On the highly competitive Formula Ford circuit, his bold method of racing is likely to succeed.
“I like to maximize the slip angle of my tire, meaning sometimes I slide and make the car dance,” said Aron, who was picked as one of the most promising drivers of 2020 by the United Kingdom’s Motorsport News “By nature, I also like to brake late to maximize the entry phase of each corner.”
Aron hopes his first race will take place in July, and the compressed schedule during the summer may help the student with a 4.0 GPA tackle his schoolwork in the fall. Though in the United States he could leave on Thursday nights for races, that’s not true for the Formula Ford. With the time change in England and the mandatory two days of practice before the weekend races, he would miss nearly a whole week of school each time he competes, though he’d enjoy countless hours on the flights to finish homework.
Aron knows this from experience. He said his most memorable event in 2019 took place across the pond, at the Formula Ford Festival in Kent, England. In the biggest race of its kind in the world, Aron was the youngest and least experienced entrant. Not only had he never driven the U.K-specification Formula Ford car, he had never seen the track at Brands Hatch. Despite those obstacles, he qualified 10th in his heat – the fastest of all heats.
“Racing in Europe was amazing,” said Aron, who hopes to become an IndyCar racer down the line. “The strength of the competition and the amount of competitors (73) was absolutely ridiculous.”
Along with NAPA Auto Parts, a sponsor whom he praises for having seen his potential, Aron credits his mother Alyson and Jordan for their encouragement and patience as he pursues his dream.
“My Mom is the best. She’s always there for me,” he said. “It’s amazing the hours my Dad spends helping me even with his full-time job. I don’t know how to repay them.”

▶ [The task]
Write out the part of the article on Aron's racing from "On the highly" up to and including "to finish homework.".

▶ [Data supplied]
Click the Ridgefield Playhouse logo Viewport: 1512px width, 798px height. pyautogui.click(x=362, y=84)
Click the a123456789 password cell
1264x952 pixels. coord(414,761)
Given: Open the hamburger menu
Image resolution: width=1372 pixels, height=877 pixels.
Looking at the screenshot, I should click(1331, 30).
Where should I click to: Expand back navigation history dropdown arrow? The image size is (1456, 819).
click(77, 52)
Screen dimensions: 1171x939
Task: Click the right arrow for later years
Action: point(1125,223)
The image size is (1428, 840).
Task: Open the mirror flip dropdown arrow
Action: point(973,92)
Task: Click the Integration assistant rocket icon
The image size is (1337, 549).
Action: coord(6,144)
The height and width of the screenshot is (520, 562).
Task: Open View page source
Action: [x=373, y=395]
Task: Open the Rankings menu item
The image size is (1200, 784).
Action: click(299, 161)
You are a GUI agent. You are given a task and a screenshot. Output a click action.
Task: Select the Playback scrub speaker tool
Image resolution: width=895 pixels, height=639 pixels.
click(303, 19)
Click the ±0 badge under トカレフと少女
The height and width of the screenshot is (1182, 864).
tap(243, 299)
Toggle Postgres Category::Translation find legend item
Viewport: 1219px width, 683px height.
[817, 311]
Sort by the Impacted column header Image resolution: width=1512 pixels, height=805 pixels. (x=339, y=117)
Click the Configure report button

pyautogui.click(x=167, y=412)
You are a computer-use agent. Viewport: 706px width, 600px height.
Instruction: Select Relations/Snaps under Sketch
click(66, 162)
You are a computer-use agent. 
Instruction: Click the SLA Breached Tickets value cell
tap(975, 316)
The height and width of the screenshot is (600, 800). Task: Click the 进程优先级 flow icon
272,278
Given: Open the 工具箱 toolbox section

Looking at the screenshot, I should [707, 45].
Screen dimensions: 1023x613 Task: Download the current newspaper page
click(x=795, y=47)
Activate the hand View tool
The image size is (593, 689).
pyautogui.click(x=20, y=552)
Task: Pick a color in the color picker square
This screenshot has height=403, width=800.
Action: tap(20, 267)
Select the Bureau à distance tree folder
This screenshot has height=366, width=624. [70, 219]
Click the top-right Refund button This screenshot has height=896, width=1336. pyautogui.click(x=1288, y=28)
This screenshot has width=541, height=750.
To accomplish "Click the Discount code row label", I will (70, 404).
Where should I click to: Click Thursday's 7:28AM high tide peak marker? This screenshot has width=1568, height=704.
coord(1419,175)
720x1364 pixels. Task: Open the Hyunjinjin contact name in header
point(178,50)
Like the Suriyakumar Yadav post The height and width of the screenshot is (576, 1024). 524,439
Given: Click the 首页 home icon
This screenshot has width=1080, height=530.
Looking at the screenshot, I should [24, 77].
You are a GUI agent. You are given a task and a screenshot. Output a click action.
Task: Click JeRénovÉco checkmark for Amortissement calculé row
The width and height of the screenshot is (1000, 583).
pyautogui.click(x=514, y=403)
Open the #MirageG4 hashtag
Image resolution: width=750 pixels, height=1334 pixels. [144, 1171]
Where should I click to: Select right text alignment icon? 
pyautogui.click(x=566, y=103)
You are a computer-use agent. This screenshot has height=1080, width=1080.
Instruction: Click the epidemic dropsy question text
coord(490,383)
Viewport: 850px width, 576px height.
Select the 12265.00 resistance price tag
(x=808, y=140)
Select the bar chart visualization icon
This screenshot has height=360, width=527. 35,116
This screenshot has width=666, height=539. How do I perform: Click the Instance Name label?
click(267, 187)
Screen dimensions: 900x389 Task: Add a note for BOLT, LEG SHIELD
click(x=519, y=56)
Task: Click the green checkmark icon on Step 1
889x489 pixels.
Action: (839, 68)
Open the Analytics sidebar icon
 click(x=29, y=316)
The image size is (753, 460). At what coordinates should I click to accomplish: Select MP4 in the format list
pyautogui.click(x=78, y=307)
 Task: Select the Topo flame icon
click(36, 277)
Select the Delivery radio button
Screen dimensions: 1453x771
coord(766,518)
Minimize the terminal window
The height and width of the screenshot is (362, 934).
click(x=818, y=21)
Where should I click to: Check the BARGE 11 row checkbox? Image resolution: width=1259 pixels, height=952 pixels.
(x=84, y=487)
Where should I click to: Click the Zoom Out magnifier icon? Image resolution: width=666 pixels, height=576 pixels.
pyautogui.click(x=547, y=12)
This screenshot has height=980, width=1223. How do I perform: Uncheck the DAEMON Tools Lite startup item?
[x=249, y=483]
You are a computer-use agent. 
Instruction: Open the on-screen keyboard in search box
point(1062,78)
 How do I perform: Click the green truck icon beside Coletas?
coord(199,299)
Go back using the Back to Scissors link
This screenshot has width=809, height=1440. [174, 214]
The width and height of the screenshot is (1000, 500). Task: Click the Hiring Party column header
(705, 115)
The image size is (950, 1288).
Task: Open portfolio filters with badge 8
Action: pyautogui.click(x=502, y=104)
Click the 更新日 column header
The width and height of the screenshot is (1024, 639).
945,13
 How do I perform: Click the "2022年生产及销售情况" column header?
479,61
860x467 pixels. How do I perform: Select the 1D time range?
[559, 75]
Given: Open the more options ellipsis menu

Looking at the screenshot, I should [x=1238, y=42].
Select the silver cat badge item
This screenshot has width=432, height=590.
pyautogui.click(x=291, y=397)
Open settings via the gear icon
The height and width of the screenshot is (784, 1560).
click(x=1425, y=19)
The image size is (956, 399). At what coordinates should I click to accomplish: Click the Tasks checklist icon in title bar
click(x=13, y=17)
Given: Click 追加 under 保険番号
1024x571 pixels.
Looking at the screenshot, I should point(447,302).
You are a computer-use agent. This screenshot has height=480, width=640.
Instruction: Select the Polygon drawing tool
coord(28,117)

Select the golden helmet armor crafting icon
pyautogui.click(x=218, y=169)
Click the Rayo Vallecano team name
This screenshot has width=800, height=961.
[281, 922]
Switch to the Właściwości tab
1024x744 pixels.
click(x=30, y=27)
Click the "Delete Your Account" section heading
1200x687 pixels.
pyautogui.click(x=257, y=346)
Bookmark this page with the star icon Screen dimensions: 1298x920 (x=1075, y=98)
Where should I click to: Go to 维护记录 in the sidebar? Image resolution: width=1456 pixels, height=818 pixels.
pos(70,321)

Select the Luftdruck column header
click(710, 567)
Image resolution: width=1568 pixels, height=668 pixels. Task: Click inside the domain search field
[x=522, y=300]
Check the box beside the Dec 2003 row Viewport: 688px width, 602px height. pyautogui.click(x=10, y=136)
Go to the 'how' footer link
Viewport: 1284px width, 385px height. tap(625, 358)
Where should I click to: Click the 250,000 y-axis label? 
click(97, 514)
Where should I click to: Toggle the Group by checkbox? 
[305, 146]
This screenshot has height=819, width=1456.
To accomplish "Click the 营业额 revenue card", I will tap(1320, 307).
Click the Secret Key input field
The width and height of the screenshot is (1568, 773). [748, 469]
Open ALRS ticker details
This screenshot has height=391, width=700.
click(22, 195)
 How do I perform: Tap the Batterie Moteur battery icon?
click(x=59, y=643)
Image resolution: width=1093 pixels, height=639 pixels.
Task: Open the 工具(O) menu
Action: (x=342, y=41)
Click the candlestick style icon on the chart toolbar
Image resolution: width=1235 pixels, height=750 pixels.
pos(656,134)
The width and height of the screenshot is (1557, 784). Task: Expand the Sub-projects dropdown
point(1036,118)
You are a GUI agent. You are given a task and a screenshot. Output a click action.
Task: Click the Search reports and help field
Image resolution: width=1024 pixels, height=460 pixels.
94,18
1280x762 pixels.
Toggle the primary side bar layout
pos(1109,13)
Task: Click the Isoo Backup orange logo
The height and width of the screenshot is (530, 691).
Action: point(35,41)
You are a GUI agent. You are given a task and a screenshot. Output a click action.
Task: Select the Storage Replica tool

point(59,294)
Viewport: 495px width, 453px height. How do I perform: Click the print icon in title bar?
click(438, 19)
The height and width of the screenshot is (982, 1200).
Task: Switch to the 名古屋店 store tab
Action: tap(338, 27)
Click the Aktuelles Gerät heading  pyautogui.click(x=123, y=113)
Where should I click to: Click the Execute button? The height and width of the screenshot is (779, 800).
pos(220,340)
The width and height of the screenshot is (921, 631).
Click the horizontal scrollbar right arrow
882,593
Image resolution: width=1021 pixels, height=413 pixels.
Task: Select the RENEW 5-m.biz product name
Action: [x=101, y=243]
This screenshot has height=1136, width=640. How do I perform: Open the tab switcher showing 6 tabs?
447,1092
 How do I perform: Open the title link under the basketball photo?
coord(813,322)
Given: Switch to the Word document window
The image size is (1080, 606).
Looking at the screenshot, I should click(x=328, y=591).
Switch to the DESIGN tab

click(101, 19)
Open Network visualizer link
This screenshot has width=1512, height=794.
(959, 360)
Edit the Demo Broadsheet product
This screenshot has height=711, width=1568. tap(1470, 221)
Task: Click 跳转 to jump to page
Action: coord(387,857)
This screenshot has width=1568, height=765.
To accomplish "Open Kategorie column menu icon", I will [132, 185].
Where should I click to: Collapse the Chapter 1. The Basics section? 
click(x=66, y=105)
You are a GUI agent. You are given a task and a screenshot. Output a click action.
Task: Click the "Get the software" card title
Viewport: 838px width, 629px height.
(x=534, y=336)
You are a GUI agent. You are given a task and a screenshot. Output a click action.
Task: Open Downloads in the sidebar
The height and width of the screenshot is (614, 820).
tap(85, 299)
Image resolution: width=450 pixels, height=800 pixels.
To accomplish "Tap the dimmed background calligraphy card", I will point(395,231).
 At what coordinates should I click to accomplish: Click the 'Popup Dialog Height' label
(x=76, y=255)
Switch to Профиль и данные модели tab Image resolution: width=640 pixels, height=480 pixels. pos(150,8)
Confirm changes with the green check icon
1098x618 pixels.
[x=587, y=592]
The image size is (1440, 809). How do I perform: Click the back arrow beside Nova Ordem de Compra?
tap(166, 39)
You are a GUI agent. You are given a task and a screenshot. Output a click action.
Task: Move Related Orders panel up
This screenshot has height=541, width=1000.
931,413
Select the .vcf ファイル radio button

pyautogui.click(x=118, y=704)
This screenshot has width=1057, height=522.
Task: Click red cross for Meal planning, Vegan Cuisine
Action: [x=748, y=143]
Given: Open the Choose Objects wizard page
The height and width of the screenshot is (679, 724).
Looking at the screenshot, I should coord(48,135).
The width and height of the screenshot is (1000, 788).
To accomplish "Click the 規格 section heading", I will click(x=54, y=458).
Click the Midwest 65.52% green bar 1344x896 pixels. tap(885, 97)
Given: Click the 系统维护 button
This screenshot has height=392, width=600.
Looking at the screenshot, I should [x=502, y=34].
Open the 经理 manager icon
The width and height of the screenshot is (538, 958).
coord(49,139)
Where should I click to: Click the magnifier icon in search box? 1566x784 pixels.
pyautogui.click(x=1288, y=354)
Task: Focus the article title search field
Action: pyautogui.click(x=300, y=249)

▶ [Solution to the exercise]
On the highly competitive Formula Ford circuit, his bold method of racing is likely to succeed.
“I like to maximize the slip angle of my tire, meaning sometimes I slide and make the car dance,” said Aron, who was picked as one of the most promising drivers of 2020 by the United Kingdom’s Motorsport News “By nature, I also like to brake late to maximize the entry phase of each corner.”
Aron hopes his first race will take place in July, and the compressed schedule during the summer may help the student with a 4.0 GPA tackle his schoolwork in the fall. Though in the United States he could leave on Thursday nights for races, that’s not true for the Formula Ford. With the time change in England and the mandatory two days of practice before the weekend races, he would miss nearly a whole week of school each time he competes, though he’d enjoy countless hours on the flights to finish homework.